Officials of the Chickasaw County School District, whose only school is in Houlka, regretted the loss by fire of that campus’ most historic building early Wednesday afternoon, but moved quickly and with determination to start the 2014-2015 academic year Aug. 6 in structures that escaped damage and in other quarters.
The fire, at times its smoke visible from as far as two miles away, swept through the 1938 structure housing some classrooms and the auditorium, described as a total loss as the flames were brought under control.
Generations of residents in the Chickasaw County town and the district know the structure as the place where they started school and graduated even though its current use was for middle school-age classes, with other grade levels in other buildings. Houlka has slightly more than 600 students in grades pre-kindergarten through 12.

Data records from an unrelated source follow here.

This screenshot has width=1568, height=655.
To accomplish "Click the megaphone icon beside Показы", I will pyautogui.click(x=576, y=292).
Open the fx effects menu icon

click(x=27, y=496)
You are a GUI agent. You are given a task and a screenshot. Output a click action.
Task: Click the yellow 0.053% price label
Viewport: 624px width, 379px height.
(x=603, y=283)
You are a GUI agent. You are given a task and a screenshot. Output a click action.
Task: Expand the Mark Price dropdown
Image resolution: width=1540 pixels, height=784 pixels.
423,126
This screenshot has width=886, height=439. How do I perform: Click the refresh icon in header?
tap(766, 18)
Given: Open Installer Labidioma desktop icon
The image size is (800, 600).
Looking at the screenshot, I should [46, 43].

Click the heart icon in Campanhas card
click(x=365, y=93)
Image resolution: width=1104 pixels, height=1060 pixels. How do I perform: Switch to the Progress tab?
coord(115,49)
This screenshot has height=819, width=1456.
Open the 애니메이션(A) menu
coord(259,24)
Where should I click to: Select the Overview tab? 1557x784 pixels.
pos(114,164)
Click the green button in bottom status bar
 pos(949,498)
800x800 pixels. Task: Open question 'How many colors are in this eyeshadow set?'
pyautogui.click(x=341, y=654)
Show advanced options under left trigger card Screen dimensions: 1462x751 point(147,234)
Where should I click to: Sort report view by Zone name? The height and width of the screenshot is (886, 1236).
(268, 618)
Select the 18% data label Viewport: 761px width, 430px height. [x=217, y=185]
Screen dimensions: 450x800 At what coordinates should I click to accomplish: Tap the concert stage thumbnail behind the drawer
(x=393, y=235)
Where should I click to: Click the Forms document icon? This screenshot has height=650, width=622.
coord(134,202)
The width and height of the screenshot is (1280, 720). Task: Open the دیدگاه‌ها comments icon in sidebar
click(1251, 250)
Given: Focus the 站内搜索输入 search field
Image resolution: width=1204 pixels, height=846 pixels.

As in many other small cities and rural towns across the nation, Houlka’s school has been the iconic unifier for the surrounding community. Houlka Attendance Center is the only school in the Chickasaw County School District. It boasts a 96.43 percent graduation rate, which is the ninth best in the state.
Houlka has about 650 residents, and it has a rich history. The first residents of what is now Houlka arrived in 1812, before Mississippi statehood and before the Chickasaw Cession, a land transfer from the Chickasaw nation to the United States.
Any time a community loses a school building, conflicting emotions arise – sadness and regret first, and then determination to rebuild.
Wednesday’s fire thankfully was without injury. No children were present because of summer vacation and the workmen repairing windows in the school building escaped without harm.
At the core of moving ahead is a basic understanding of a school’s importance.
The website Opportunity Nation says this about public schools:
“Public education has … traditionally played a powerful role in building communities and fostering a civic spirit. Across the country, local schools serve as important symbols of community and gathering places after school hours. Historically, American public school systems’ mission was to not only educate the population but to turn out good citizens with a firm grasp of government and a commitment to contributing to their communities.”
Towns like Houlka, historic and close-knit, may understand that better than big cities and huge districts.